I crave books and I am never without a selection from which to choose,
but maybe the vehicle by which I read books – and that so immediately satisfies my hunger for more books – will bring about the demise of the tactile tome.
I’m talking about e-readers.
From June 3, 2010 through June 8, 2014, I have spent just under $3,000 on e-books. If that shocks you, imagine how I feel seeing that number because I have to admit it doesn’t feel like thousands of dollars when I download a new book in less than a minute. I purchased books now and then prior to purchasing my first e-reader four years ago, but most of my reading addiction was satisfied compliments of the local library system.
Caveat: I can justify a certain percentage of my e-book purchases by telling you that quite a bit of the research I perform for my writing career comes from fiction and non-fiction works that focus on aging – most specifically on Alzheimer’s and other dementia. But even I will admit that it’s a very small percentage.
I would gladly give up my e-reader if doing so saves soft and hard cover books.
One of my family members stopped using his e-reader; he lost the passion for reading – or more accurately – he found it difficult to find a book he could dive into. He kept going from book to book and nothing he read captured his attention. He had a light bulb moment, however, when he discerned that the content he was reading was not lacking, it was the electronic apparatus that was at fault. I’m not parting with my e-reader yet, but the anxiety I have been feeling the past couple months haunts me each time I pick up my e-reader and swipe the page from right to left, instead of lifting the top right corner of the page and laying it down on the left.

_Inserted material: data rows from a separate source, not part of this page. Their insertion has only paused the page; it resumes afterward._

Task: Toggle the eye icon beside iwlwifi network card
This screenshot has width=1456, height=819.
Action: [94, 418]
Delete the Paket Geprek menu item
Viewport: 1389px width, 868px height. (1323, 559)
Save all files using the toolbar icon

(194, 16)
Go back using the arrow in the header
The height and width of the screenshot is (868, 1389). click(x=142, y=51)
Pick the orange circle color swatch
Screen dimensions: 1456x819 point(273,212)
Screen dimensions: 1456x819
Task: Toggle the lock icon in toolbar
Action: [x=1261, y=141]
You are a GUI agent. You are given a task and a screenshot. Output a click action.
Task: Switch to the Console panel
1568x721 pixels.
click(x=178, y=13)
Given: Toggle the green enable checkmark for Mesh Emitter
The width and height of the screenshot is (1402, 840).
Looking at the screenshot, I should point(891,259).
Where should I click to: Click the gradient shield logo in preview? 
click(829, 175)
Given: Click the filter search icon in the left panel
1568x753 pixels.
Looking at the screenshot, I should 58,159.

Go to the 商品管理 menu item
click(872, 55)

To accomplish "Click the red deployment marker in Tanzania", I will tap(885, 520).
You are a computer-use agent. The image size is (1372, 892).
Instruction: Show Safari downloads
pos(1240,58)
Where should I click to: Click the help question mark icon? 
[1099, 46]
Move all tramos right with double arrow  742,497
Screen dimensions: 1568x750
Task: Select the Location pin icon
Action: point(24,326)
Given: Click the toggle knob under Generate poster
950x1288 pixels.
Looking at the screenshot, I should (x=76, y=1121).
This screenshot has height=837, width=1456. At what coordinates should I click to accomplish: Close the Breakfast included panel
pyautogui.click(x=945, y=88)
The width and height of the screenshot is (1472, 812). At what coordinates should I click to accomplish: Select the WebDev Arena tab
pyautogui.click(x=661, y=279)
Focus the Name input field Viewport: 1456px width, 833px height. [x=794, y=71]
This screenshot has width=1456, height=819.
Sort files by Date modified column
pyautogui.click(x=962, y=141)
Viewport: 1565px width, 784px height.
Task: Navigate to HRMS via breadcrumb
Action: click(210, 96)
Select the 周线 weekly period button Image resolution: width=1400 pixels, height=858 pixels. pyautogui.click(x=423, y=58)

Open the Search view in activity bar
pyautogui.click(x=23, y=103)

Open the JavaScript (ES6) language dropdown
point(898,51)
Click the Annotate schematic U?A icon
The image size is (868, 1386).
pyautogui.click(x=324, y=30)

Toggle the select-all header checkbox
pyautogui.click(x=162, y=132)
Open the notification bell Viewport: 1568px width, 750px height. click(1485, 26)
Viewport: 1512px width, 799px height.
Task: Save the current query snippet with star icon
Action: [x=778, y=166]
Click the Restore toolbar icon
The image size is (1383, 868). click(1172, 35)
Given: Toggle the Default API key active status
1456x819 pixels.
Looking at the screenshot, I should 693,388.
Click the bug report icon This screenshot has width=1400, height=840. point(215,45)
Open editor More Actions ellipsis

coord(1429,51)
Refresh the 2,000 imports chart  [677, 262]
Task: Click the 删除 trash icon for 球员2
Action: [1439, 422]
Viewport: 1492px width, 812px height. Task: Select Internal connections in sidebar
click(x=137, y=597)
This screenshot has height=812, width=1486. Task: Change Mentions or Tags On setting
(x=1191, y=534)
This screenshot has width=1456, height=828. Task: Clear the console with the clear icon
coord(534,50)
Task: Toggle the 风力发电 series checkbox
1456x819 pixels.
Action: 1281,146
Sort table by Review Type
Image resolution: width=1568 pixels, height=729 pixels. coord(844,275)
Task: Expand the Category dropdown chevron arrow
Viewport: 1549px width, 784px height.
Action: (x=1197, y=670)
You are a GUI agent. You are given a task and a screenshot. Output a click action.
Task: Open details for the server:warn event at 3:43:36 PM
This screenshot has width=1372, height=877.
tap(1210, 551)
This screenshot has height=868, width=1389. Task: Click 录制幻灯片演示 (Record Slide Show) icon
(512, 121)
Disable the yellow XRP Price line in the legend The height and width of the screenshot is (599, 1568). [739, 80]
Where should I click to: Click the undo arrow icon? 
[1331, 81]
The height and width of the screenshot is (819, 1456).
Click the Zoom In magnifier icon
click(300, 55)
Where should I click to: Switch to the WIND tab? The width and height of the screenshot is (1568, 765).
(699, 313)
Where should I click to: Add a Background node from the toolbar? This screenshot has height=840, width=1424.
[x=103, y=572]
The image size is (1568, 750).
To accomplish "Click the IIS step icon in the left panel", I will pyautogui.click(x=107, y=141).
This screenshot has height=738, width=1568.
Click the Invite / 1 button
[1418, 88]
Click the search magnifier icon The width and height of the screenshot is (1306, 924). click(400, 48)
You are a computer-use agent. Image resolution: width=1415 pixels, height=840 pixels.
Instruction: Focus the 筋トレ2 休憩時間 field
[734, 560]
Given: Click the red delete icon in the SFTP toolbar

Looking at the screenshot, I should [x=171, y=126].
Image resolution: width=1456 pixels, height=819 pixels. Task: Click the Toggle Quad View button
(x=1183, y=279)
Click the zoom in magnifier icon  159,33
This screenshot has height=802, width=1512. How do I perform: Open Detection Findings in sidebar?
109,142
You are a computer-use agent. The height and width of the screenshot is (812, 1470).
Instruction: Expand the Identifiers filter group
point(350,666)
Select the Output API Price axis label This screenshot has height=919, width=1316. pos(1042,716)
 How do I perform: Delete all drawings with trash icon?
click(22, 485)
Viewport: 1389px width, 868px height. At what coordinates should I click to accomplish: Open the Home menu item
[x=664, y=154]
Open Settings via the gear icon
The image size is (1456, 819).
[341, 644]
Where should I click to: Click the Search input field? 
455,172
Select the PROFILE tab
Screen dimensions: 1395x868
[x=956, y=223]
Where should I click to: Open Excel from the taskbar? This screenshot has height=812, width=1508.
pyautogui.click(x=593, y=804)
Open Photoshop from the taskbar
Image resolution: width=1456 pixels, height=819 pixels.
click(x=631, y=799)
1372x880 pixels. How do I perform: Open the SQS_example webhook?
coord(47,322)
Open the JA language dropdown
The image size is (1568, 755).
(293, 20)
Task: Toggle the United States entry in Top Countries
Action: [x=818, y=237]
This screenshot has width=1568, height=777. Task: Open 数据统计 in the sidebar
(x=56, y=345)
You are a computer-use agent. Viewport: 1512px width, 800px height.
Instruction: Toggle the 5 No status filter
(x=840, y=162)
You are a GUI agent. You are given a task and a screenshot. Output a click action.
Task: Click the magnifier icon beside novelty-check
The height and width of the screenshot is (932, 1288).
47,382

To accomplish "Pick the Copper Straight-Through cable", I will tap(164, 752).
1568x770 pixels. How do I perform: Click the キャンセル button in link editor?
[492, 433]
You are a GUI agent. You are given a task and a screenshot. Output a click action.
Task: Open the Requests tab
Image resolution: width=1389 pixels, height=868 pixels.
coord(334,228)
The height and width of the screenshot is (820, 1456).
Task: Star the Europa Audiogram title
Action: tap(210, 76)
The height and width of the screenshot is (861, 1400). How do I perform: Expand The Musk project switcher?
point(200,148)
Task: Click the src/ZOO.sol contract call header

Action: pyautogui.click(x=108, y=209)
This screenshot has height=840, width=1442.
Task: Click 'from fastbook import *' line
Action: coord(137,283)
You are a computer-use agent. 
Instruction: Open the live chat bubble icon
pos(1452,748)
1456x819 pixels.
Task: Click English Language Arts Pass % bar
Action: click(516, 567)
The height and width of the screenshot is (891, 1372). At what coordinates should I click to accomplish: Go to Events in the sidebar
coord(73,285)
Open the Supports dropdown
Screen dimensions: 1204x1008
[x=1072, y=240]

Sarah Jio’s most recent novel, Goodnight June, hints at what has already occurred and might very well occur completely: an absence of book stores and readers to keep them in business. Another voiced concern in Goodnight June is that the childhood love of reading is waning.
What do you see children doing when they have free time? Do they pick up a book like so many of us did when we were their age or are they cozying up on the couch with an electronic device?
Is it just me? What are your thoughts?